Recalling that day, DeAngelo explained the rush of anxiety he felt as Laura merged into traffic on the highway. “The most intensive challenge for me when I first got out was the anxiety… It’s not just a jittery nervousness. It’s like... you’re just scared shitless…overwhelmed with just life. As soon as you get in that car and you drive off, it’s like everything hits you like, all the responsibilities you’ve got to take care of and just getting everything back on track.”
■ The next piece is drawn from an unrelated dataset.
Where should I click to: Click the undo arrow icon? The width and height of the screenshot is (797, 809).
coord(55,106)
For the first three months after his release, Laura and her mother supported DeAngelo in every way possible. They provided him with his basic material needs for food and shelter and supported him emotionally as he coped with the stress of reentry and the uncertainty of “getting everything back on track.” Laura drove him to meetings with his parole officer, to job interviews, to Detroit to visit his 4-year old son, and to treatment for his alcoholism, anxiety, and bi-polar disorder. She helped him to access Washtenaw County’s health insurance for the poor so he could afford those treatments and to enroll in the local community college. After a few months working as a restaurant server, DeAngelo was able to save enough money to afford the deposit on his own apartment.
The story of DeAngelo’s reintegration is but one example of a larger pattern we saw in our study of the experiences of formerly incarcerated individuals: families are bearing most of the burden of reintegration. They provide food and housing, transportation, emotional support, and job leads. They support their loved ones while they attend school or job training, help them to comply with parole requirements, and even pay fines and fees on their behalf.
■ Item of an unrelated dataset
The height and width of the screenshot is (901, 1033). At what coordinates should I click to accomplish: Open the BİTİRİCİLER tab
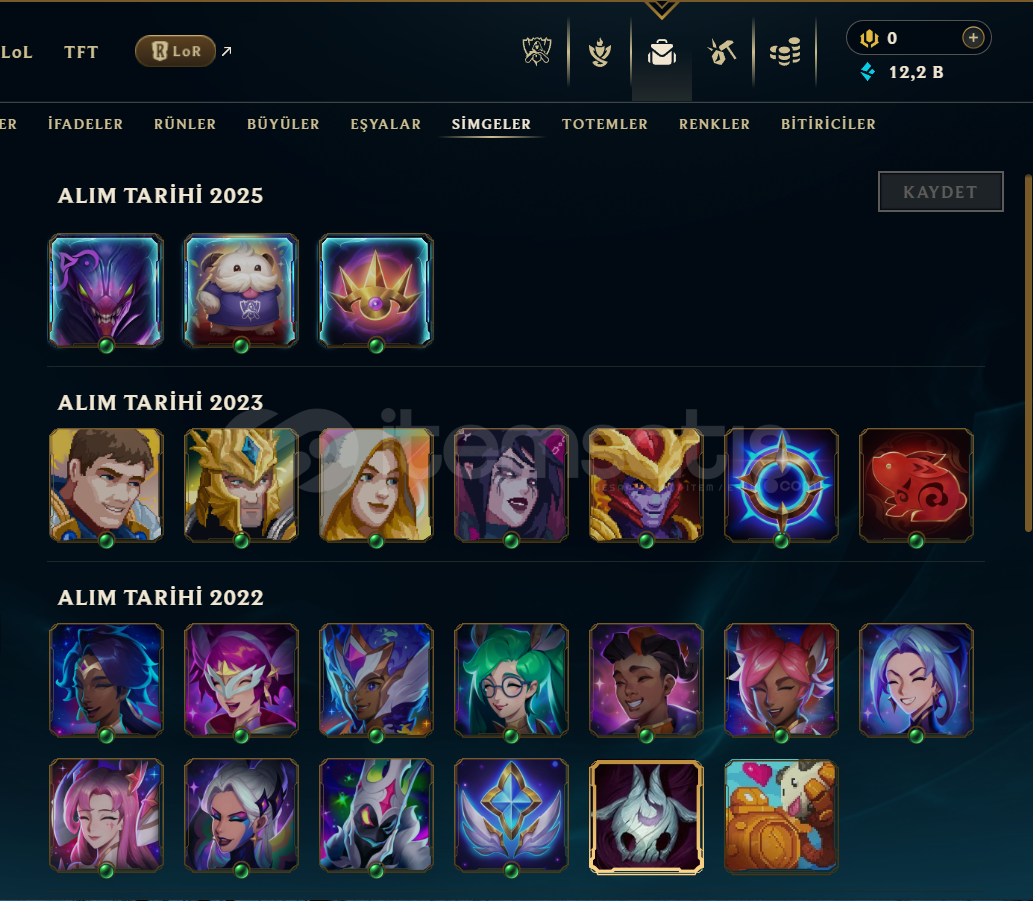(828, 124)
The moment of reunification with family is a joyous one, but it also creates new challenges for those who welcome formerly imprisoned loved ones into their homes. Such families are typically barely scraping by as it is, juggling complex arrangements of sporadic low-wage work combined with food stamps, welfare benefits, or disability benefits just to make ends meet. A new mouth to feed makes it even harder to make the groceries last until the end of the month, and a new body in a crowded apartment means less privacy and space for everyone else.
Yet such familial support, challenging as it is to provide, is critical to successful reintegration. When “Randall” left the Cooper Street prison after serving 10 months for a parole violation, he returned to Detroit without the kind of family support that DeAngelo enjoyed. Shuffling between treatment programs, homeless shelters, short stays in spare bedrooms or on living room couches, and living rough on the streets, Randall struggled to rebuild his life without a firm foundation. Instead of treatment programs and community college, Randall spent his days walking or riding the bus around Detroit to meet his parole obligations, apply for work, and attend a job readiness program, at times resorting to selling plasma and odd jobs to keep food in his belly. In moments of desperation, he sold marijuana to get by. It was not until Randall moved into a spare bedroom in a house with his step-sister and her father, a retired auto worker, that Randall experienced any stability in his life. Three years after his release, after moving in with his fiancé in the suburbs, he eventually found a full-time job as short order cook.
DeAngelo’s and Randall’s experiences of reentry and reintegration also reveal the weaknesses of our institutional infrastructure for reintegrating formerly incarcerated individuals in the era of mass incarceration. Almost everyone who enters prison leaves at some point, but programs that serve the formerly incarcerated have not kept up with increasing incarceration and subsequent reentry.